(A) The virtual virus does not persist when latently infected virtual B cells (BLat) are denied access to the peripheral circulation. The graph shows the level of BLats over time for a simulation run with the default parameter set allowing (red line) or denying (brown line) access of the BLats to the peripheral circulation Note that only the first 60 d of virtual infection are shown. A characteristic series of spikes in BLats is observed that was lost after approximately 30–40 d. These spikes arise because normally BLats spend time in the circulation, and the time they spend there does not advance them towards the lytic state. By denying them access to the blood, both the mean time to burst and the standard deviation of this statistic decrease. This causes the virtual viral bursts and infection of new virtual B cells to arrive synchronously as narrow spikes, one spike per generation of infected virtual cells.
(B) Increasing the initial infectious dose does not allow persistence in the absence of a peripheral blood compartment. The simulation was run without a peripheral blood compartment as described in (A), except the initial infectious dose was increased in increments as shown. The initial infectious dose is the average number of Vir deposited at each mesh point (node) on the surface of the virtual lymphoepithelium. To obtain the total infectious dose, this value is multiplied by the number of surface nodes (16,205). The figure shows runs with infectious dose of 7/mesh point (pink line) and 70/mesh point (green line). The default value for initial infectious dose is 0.7/mesh point.
(C) Increasing the Vir burst size does not allow persistence in the absence of a peripheral blood compartment. The simulation was run without a peripheral blood compartment as described in (A), except the number of Virs released when a BLyt bursts was doubled (default average burst size = 800 Virs).

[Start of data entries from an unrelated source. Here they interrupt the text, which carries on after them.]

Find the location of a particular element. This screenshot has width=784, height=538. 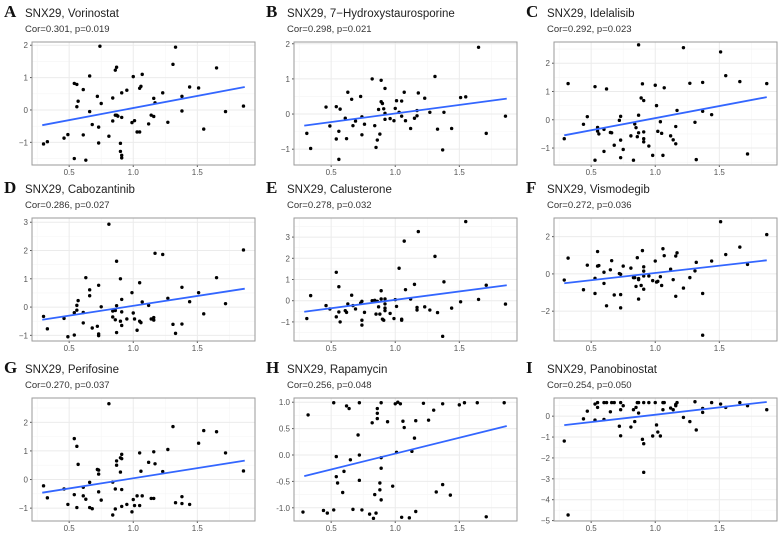

y-tick-label: −1 is located at coordinates (546, 438).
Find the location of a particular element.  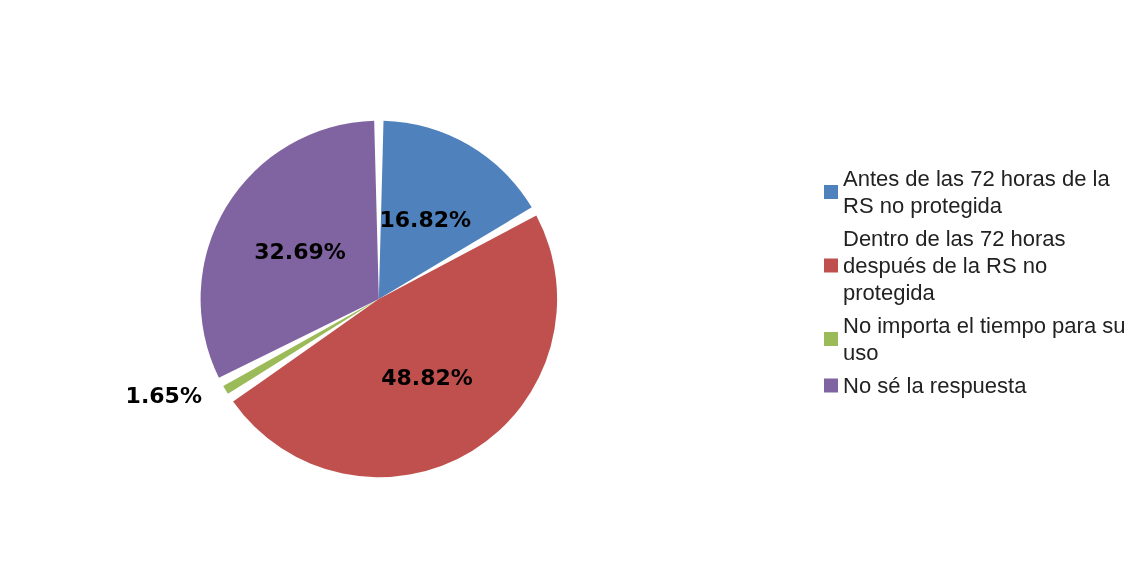

data-label: 48.82% is located at coordinates (427, 378).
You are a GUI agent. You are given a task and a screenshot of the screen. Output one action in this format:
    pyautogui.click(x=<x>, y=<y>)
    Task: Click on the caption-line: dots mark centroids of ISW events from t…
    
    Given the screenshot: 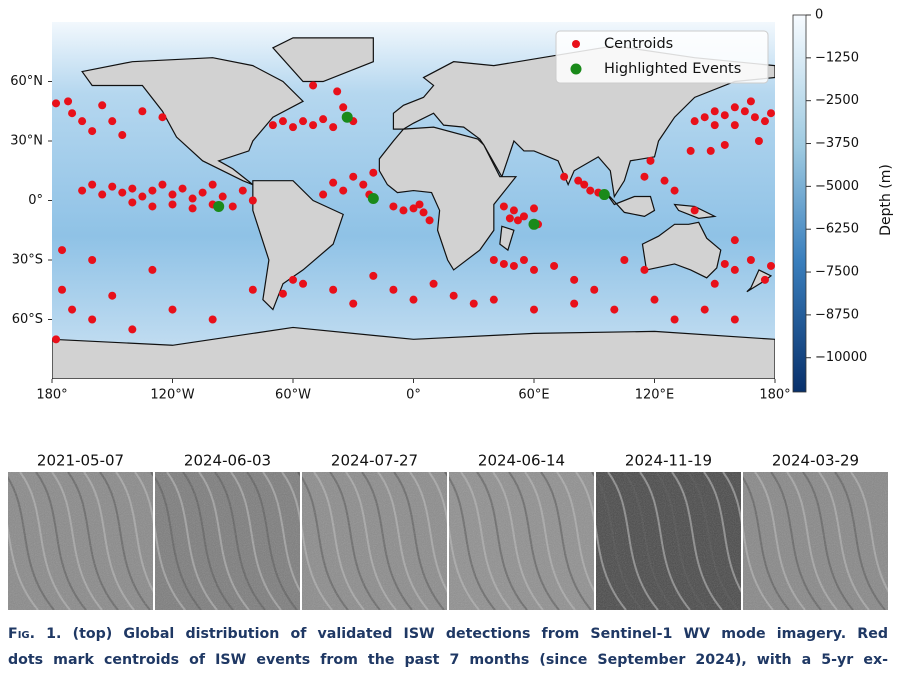 What is the action you would take?
    pyautogui.click(x=448, y=660)
    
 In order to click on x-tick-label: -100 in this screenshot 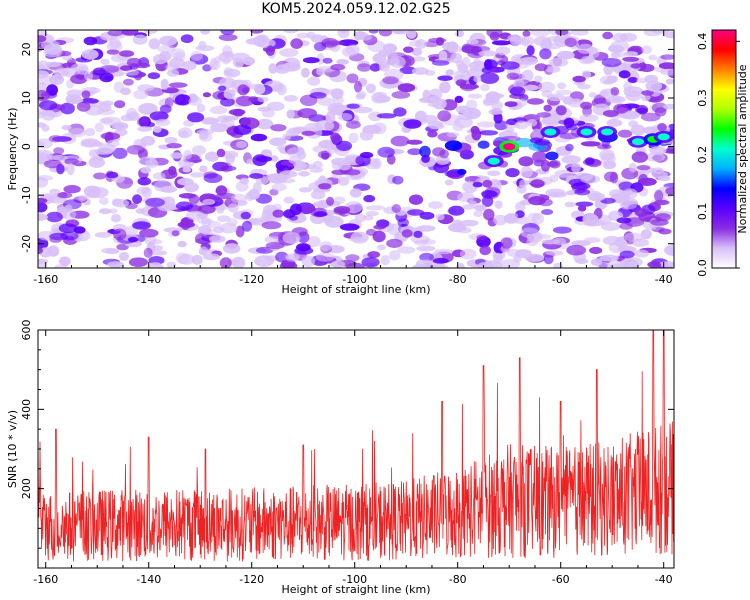, I will do `click(354, 580)`.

(D) Decreasing the efficiency of the immune response does not allow persistence in the absence of a peripheral blood compartment. The simulation was run without a peripheral blood compartment as described in (A), except the efficiency with which CTLs are activated and kill their targets was reduced incrementally. With this approach it was possible to find a level of virtual immunosuppression (50% brown line) that produced an infection that lasted for the length of the simulation (880 virtual days). However, this looks nothing like EBV persistence in a real infection. Rather, the virtual infection involves wild oscillations in the number of latently infected virtual B cells (BLat) and it appears that the average level is trending upwards to overwhelm the B cell compartment, a condition we refer to as virtual death. Small incremental increases above 50% immunosuppression (e.g., 75% blue line) resulted in the B cell compartment being rapidly overwhelmed with latently infected virtual B cells (BLat). Small incremental decreases below 50% immunosuppression resulted in clearance of Vir similar to that seen in Figure 5A.